In this case, origins have little relevance. An archeological argument whereby we try to deduce what historical culture has a legitimate claim to a specific holiday is fallacious because it suggests a normative claim that only people who practice the religion of said culture can celebrate that holiday.
This is a bad point. Originally, December 25th was a celebration of the Winter Solstice, called Yule, for many European Pagans; when Christians began crusading and changing the Pagan ways of the indigenous peoples of Europe, they convinced the Pagans that their holiday, Christmas, was equivalent to Yule and, probably at least somewhat violently, changed the culture to Christianity over time, replacing many instances of Yule with Christmas. The Yule log and many other Yuletime traditions live on as "Christian" traditions; the Christmas tree is the "Christian" Yule log. Yule singing is called caroling now, as we also know.
My point is that your "normative claim" shit is irrelevant here because
the Pagans in Europe had this holiday first.

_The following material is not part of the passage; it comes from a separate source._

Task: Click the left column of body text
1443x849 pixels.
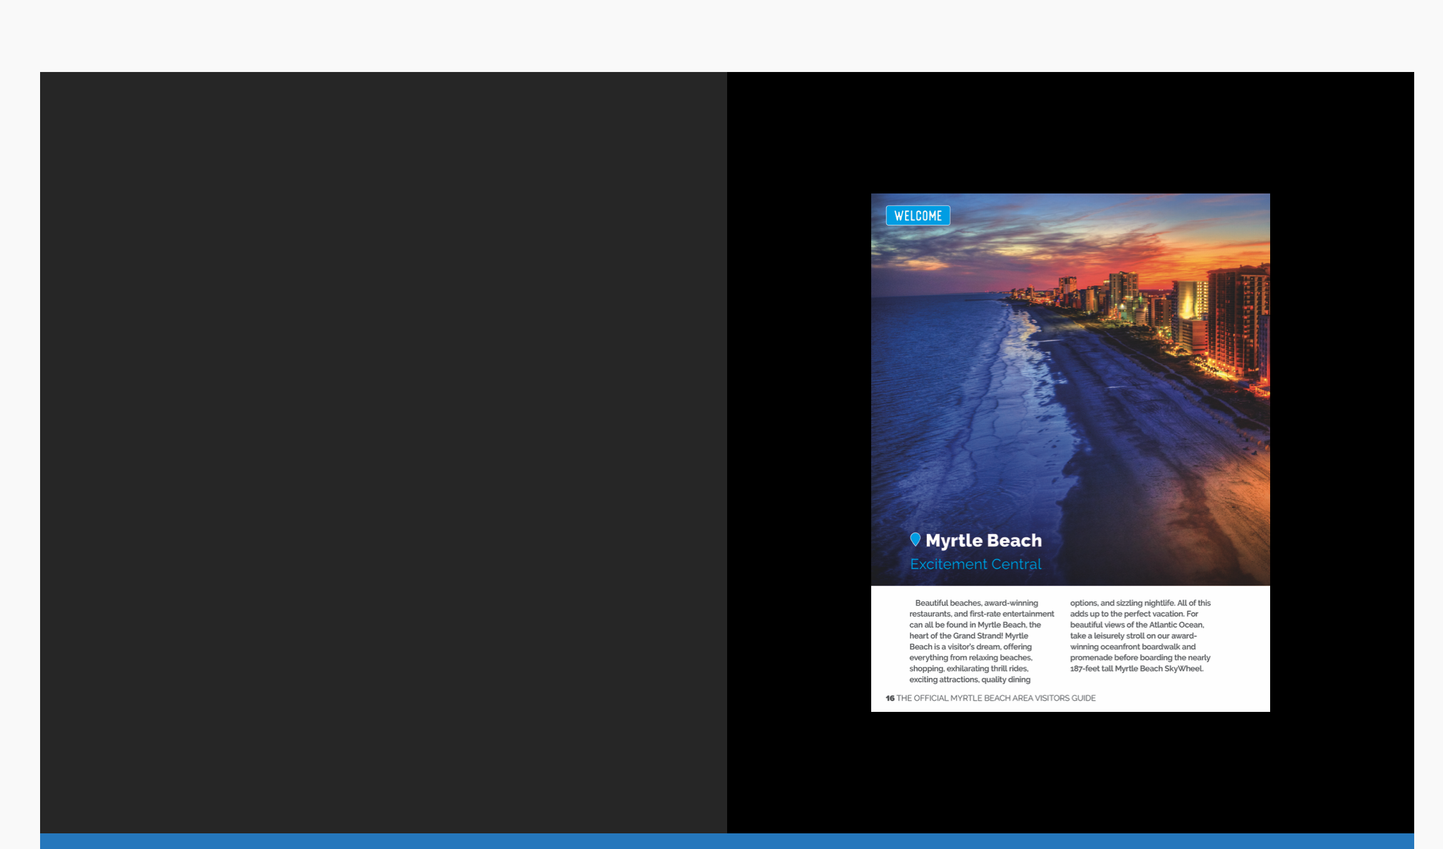Action: coord(981,641)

Now, granted, the blood that was shed has been shed and we can't take that back anymore, but it really was not originally a Christian holiday that we celebrate in December. Jesus was probably not even born on December 25th.
If we agree that what makes people who they are is religion
You're not going to get me, nor many others, to agree on this one, so you may want to amend your argument to something less specious. Also, the rest of your argument has little-to-nothing to do with the holiday argument/discussion that arose, so I'm struggling to figure out what the fuck you're even talking about here. The point is that,
historically, Pagans celebrated "Christmas"
before Christians, though it was called something else and changed (probably violently, as Christians in the middle ages were wont to resort to violence, ironically) over time following years, probably decades or centuries, of religious syncretism.
Note that if your point is that "nowadays December 25th is Christmas so you're wrong because only the present matters and we shouldn't care about history or sweeping cultural movements and/or religious and cultural injustices", not only is that fairly blind of you, but it's also beside the original point I made.
So, basically, I have no idea what the hell you're trying to say.